2009年7月22日、日本で起こる皆既日食の当日に、地球に感謝するお祭り「722プロジェクト」を企画している人たちがいます。しかも今から着々と準備が始まっているのです!
皆既日食とは、地球から見て太陽が月によって完全に覆われてしまう現象のこと。時間はたった数分だけれど、ダイヤモンドリングに代表されるその光景は、体験者が「一生に一度は見ておくべき!」と言うほど感動的なものだとか。このスペシャルな体験にハマり、世界中どこへでも皆既日食を見に出かけていく「皆既日食ハンター」がいるほど魅力的な自然現象なのです。

こちらは2006年3月29日のトルコの皆既日食の時におこなわれたエクリプス(日食)パーティの様子。
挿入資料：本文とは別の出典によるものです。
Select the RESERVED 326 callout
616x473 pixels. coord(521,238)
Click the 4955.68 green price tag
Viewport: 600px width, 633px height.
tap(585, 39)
世界各国から集まった人たちが一緒に空を見上げる。(photo / エクリプスガイドネット) 2009年の皆既日食は、ついに日本でも観測できる絶好の機会。観測できるのは、種子島南部・屋久島・トカラ列島・奄美大島北部と北硫黄島周辺。その次に日本で皆既日食が見られるのは2048年とだいぶ先になります。
そこで、屋久島で出会った人たちが、「こんな自然現象は地球がなくては起こりえない現象であり、そんな自然が作り上げる大イベントを楽しませてくれる地球に感謝したい」という想いを持って、2009年7月22日にむけて地球に感謝するイベントをおこなう「722プロジェクト」を発足しました。

サーフィンなどでも有名な種子島のビーチは、海の透明度も高い。2009年7月22日には、この海辺で皆既日食を見ながら地球を満喫できるイベントがおこなわれるなんて、想像するだけで楽しみ。(photo / 722プロジェクト) このプロジェクトの特徴は、出版社や広告代理店勤務、官公庁勤務、医師など様々な職業のメンバーが関わっていること。みんな屋久島で出会い、この半年、都内でミーティングを重ねてきました。そこで決まったコンセプトは「すべてのものに感謝。地域と地球環境に少しでも貢献できるエンターテイメントを作る」ということ。具体的には、屋久島と種子島で、地元の人々も参加できる音楽を中心としたフェスを2009年の皆既日食の時に開催する。「環境イベントというよりも、環境のことを考えるエンターテイメントにしたい」という心意気も素敵。
その第一弾イベントとして、2007年7月22日にキックオフイベントが開催されました。ツリーハウスクリエーターの小林崇さんの提案する都会の隠れ家HIDEAWAYで、舞台となる種子島の映像を使った722プロジェクトの説明を聞いたあと、おいしい食事と海風を感じられる歌で島の気分を満喫しました。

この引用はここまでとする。